== Избранный фрагмент ==

Целесообразны ли, однако, такие призывы — не вообще, а именно сейчас? Ведь если даже забыть о том, что они сегодня явно беспочвенны (лидеры “демократов” не собираются добровольно уступать друг другу своих избирателей), то все равно единый кандидат, будь он сейчас выдвинут, не сможет собрать под свое знамя и тех, кто готов еще раз отдать свой голос Ельцину, если он будет баллотироваться, и сторонников Явлинского, и “гайдаровцев”, и голосовавших в декабре за партию Шахрая или РДДР во главе с Собчаком, и, наконец, тех, кто раньше поддерживал Ельцина, а потом, разочаровавшись в нем и “демократах” вообще, перестал ходить на выборы. Полученные нами данные свидетельствуют об этом со всей очевидностью.
Прежде всего отмечу, что ельцинский электорат 1991 года, несмотря на разочарование в нынешнем президенте и других “демократах”, оказавшихся у власти, в массе своей сохранил симпатии к слову “демократия”. Те 35 — 40 процентов взрослого населения, что пошли за антикоммунистическими лозунгами три года назад, те, кто сказал Ельцину “да” на референдуме в апреле 1993-го, готовы и сегодня поддержать одного из “демократических” кандидатов. Отток из их числа в лагерь оппозиции относительно невелик, к тому же частично он уравновешивается притоком из этого лагеря.

===

**Задания**
1. Какая доля взрослого населения, согласно фрагменту о демократическом электорате, пошла за антикоммунистическими лозунгами три года назад?
2. Изложите суть фрагмента о демократическом электорате в двух предложениях.
3. Продолжите фрагмент о демократическом электорате, начав сразу после его последнего предложения.

== Выдержка из данных ==

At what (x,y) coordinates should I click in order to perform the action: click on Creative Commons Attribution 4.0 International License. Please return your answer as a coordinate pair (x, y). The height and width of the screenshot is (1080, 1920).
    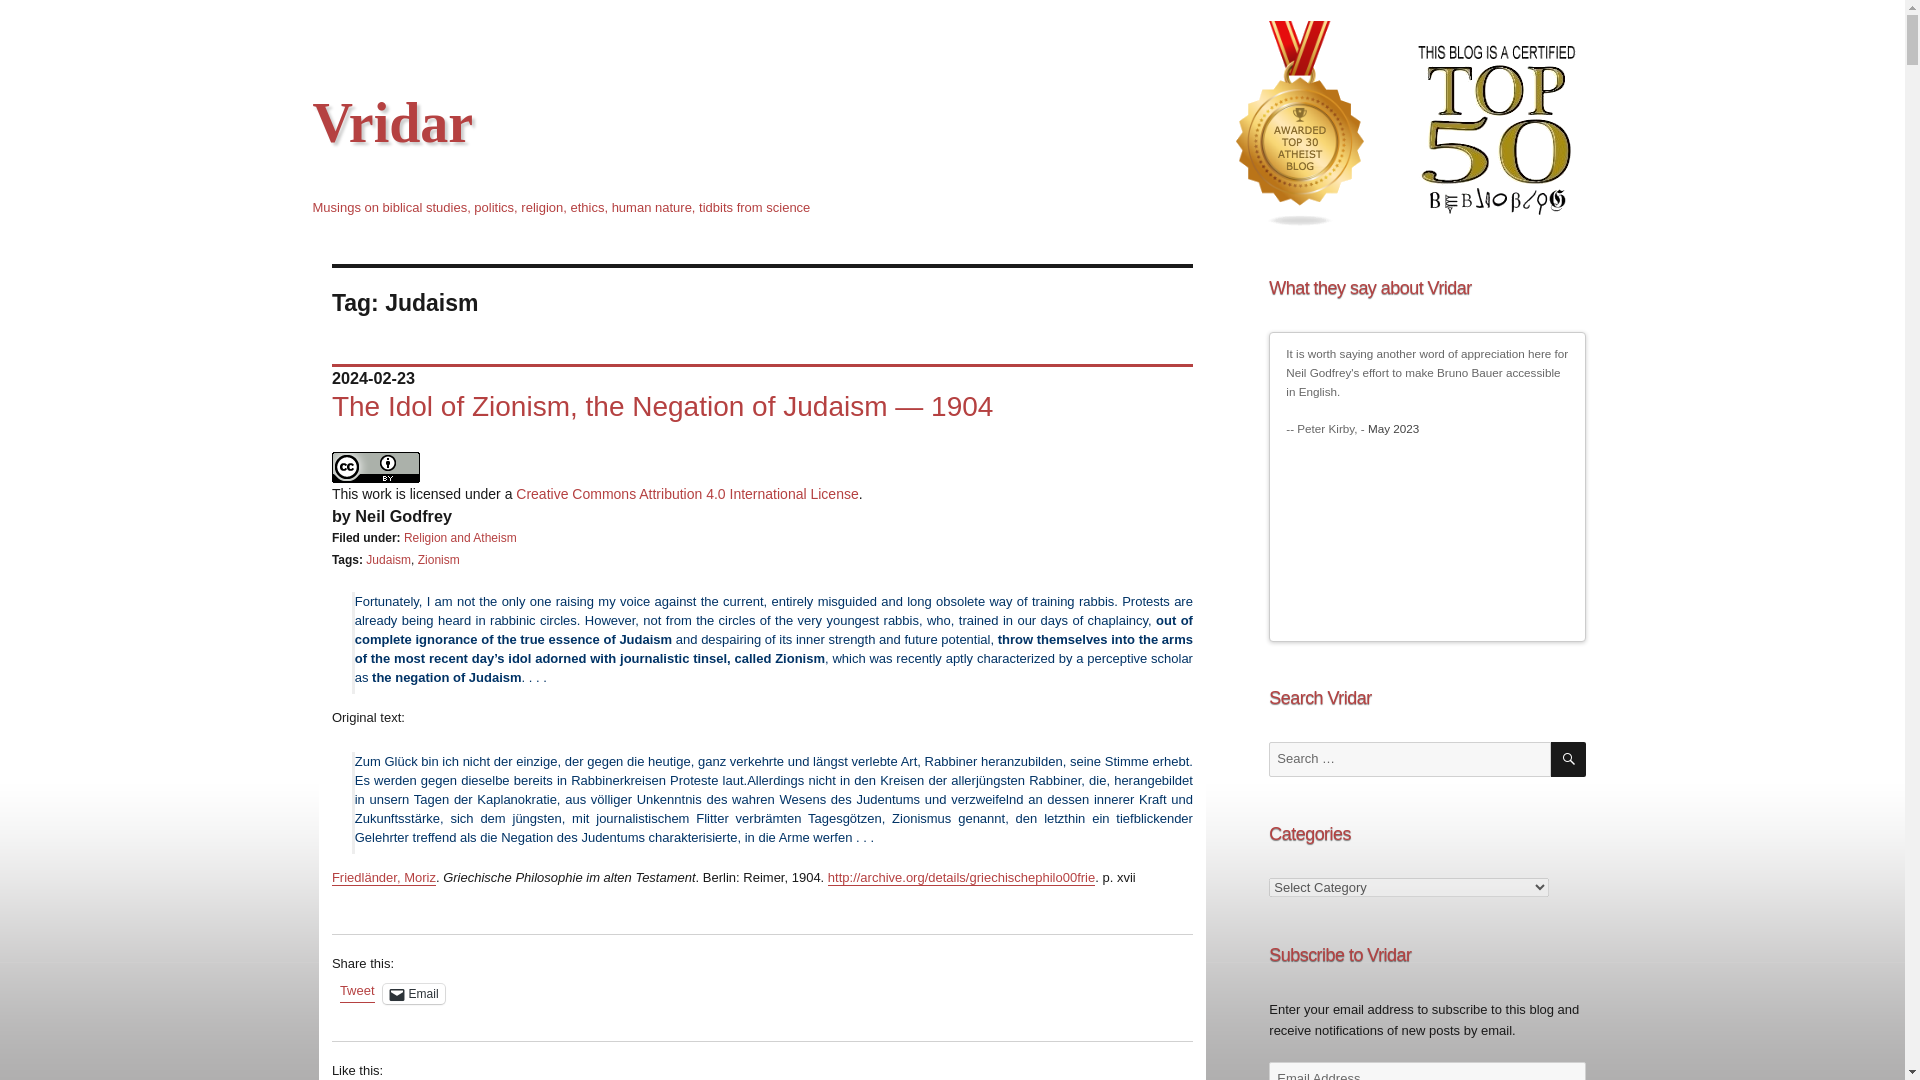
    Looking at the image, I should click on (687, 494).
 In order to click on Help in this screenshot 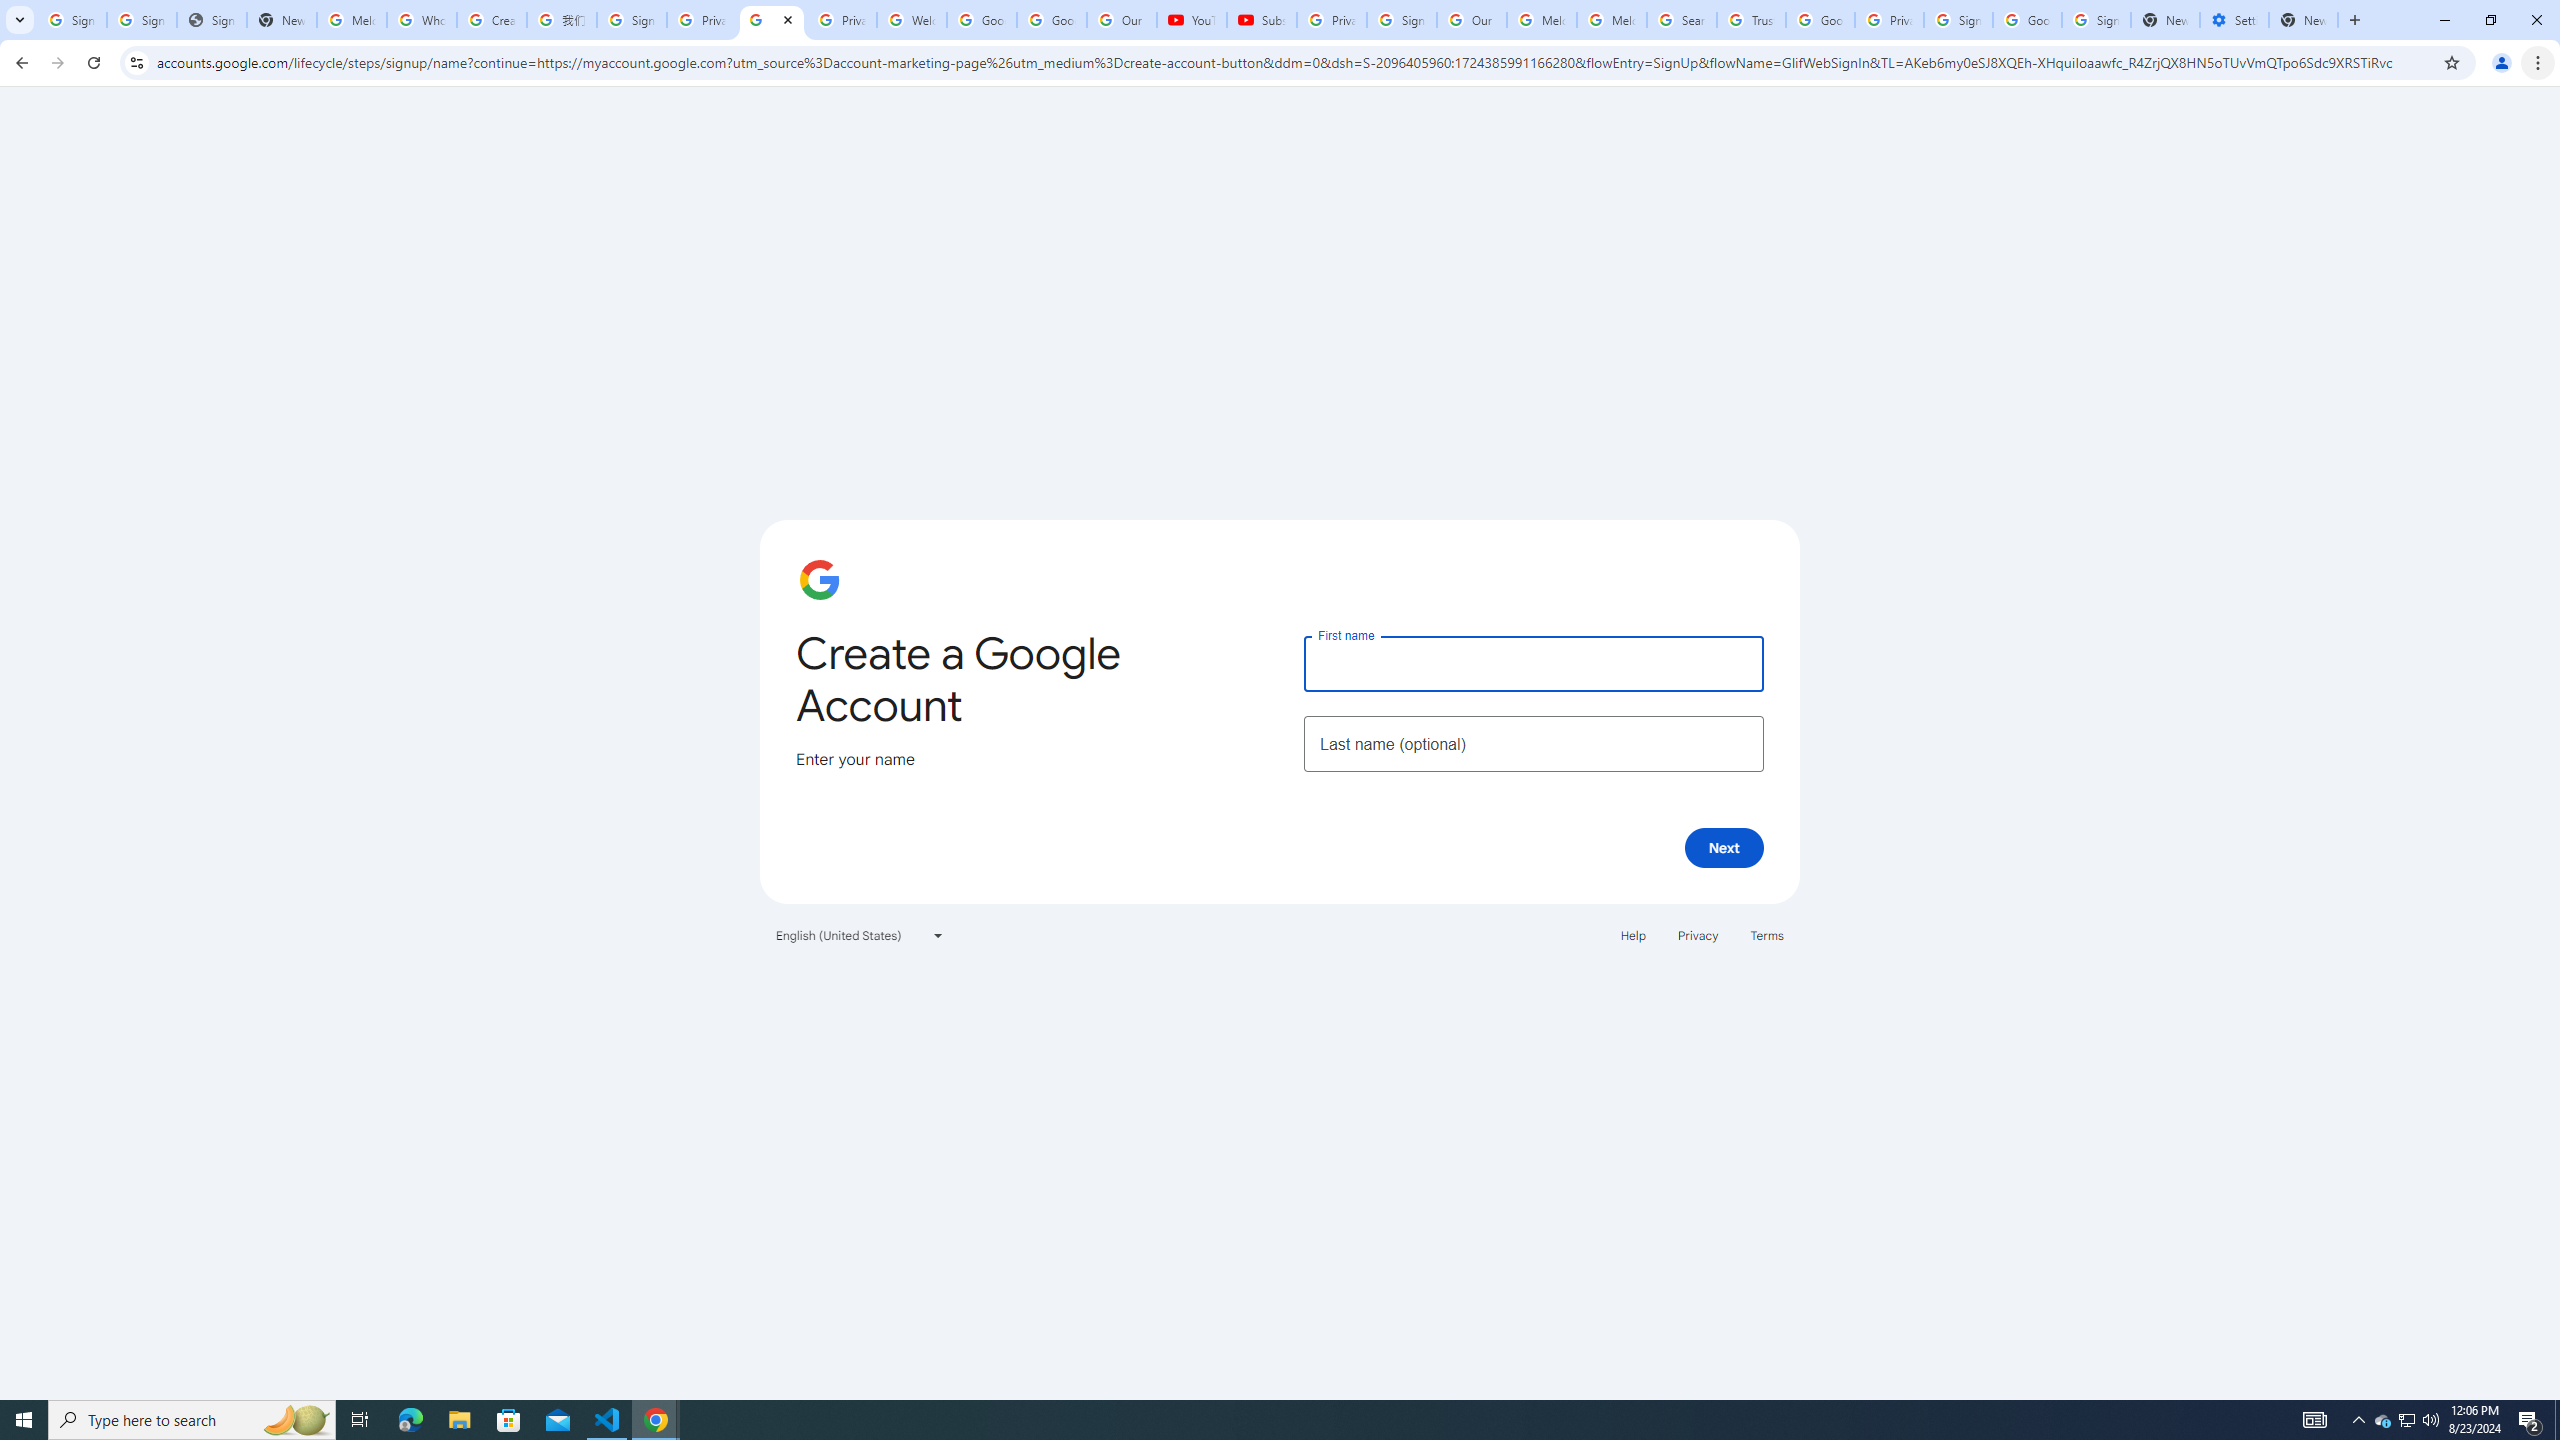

===

**Результаты выполнения**
1. 35–40 процентов взрослого населения.

2. Призывы выдвинуть единого кандидата от «демократов» сейчас сомнительны, поскольку такой кандидат не смог бы собрать под свое знамя сторонников Ельцина, Явлинского, «гайдаровцев», избирателей партии Шахрая и РДДР, а также разочаровавшихся и переставших ходить на выборы. При этом ельцинский электорат 1991 года, несмотря на разочарование в президенте и других «демократах» у власти, в массе своей сохранил симпатии к слову «демократия», а его отток в лагерь оппозиции относительно невелик и частично уравновешивается притоком оттуда.

3.
Мы спрашивали наших респондентов: если объединительный конгресс демократов состоится и на нем будет назван единый кандидат в президенты, готовы ли вы за него проголосовать? “Да” ответили 20 процентов опрошенных. Это наиболее последовательная и дисциплинированная часть электората “демократов”. 30 процентов сказали “нет”. Это — явные или потенциальные сторонники оппозиции. И есть еще (помимо затруднившихся ответить) 31 процент заявивших: все будет зависеть от того, кто именно станет единым кандидатом. Но 31 плюс 20 процентов — это больше, чем реально голосовало за “демократов” даже в их лучшие времена. Проблема же в том, что среди них нет ни одного политика, который мог бы объединить весь этот электорат или хотя бы его большинство. По сравнению с летом 1991-го и даже с весной 1993-го произошли серьезные изменения. Если тогда фигура “демократического” лидера была очевидной и сплочение вокруг него перед лицом угрозы коммунистического реванша происходило каждый раз, когда предстояло сделать решающий выбор, то сегодня такого бесспорного вождя уже не существует. Да и сама опасность реставрации советского режима после 4 октября 1993 года уже не тяготеет над сознанием демократически ориентированного избирателя. Каким же политикам он отдает сегодня предпочтение?
Если Ельцин не будет выдвигать свою кандидатуру, его сторонники более или менее равномерно распределятся между разными кандидатами, и, по нашим данным, больше 15 процентов голосов ни один из них не соберет.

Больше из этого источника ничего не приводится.